Dieyi gazed at the terror on that face as if admiring a masterpiece she had waited her entire life to see completed.
Then, she did something Ella never expected.
She suddenly lifted her right foot backward.
Her right hand hooked the heel of her high-heeled boot in one smooth, elegant motion, like a step in a dance.
The high-heeled boot, adorned with fine scale powder, slipped off, revealing a foot wrapped in black stockings—the heel showing a faint pinkish tone beneath the black.
“I’ve wanted to do this for a long time.”
In the next instant, that foot came down.
It planted itself directly on the back of Ella’s head.

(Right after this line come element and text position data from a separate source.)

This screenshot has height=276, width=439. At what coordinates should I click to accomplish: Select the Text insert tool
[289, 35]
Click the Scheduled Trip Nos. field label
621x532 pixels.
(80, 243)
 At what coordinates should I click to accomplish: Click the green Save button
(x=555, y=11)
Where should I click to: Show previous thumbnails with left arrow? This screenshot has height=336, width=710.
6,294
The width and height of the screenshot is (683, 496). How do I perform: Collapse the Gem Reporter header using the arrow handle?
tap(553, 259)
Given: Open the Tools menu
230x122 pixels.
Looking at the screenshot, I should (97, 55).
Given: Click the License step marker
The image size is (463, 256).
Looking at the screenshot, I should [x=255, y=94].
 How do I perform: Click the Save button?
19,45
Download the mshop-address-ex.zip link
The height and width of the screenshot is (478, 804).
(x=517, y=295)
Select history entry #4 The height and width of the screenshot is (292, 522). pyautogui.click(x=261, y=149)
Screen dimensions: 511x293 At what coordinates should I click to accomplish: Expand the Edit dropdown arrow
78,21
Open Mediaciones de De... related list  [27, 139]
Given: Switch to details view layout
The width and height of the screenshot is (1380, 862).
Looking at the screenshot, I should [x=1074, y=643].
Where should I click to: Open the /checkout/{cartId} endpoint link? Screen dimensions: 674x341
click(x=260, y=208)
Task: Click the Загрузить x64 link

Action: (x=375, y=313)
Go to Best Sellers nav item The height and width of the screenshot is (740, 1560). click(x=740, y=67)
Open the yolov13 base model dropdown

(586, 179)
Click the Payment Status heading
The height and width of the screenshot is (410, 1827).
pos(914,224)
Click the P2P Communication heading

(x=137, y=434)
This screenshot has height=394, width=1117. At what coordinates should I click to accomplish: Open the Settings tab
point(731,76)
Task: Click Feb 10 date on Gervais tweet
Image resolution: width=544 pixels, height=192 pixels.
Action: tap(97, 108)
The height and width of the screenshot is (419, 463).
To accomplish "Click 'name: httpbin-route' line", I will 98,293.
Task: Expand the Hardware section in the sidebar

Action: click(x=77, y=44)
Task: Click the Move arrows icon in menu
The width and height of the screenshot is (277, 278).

She forced Ella’s skull downward, lower and lower, until her forehead pressed against the cold floor.
Thud.
A soft impact sounded.
The pain in her forehead was dull and muffled, like being flicked on the head with a finger.
But what truly made Ella’s entire body go rigid was not the pain itself…
It was the position.
She was being stepped on the head and forced face-down onto the ground.
She was the Insect Mother!
The supreme existence on this island. The one who had even created the island itself!
And now she was being stepped on the head by a foot, pressed down onto the floor…
That foot didn’t stop there. Dieyi’s sole slowly rubbed against the back of Ella’s head.
The texture of the black stockings left warm trails across her scalp before continuing to press down harder, forcing Ella’s forehead even tighter against the ground.
“What’s wrong?”
Dieyi’s voice drifted down from above, carrying an almost delighted, lazy tone.
“My beloved creator, Your Majesty?”
Her foot ground down gently, as if stamping out a cigarette butt that still had a spark left.
“Go on, command your most trusted swarm. Come and kill me.”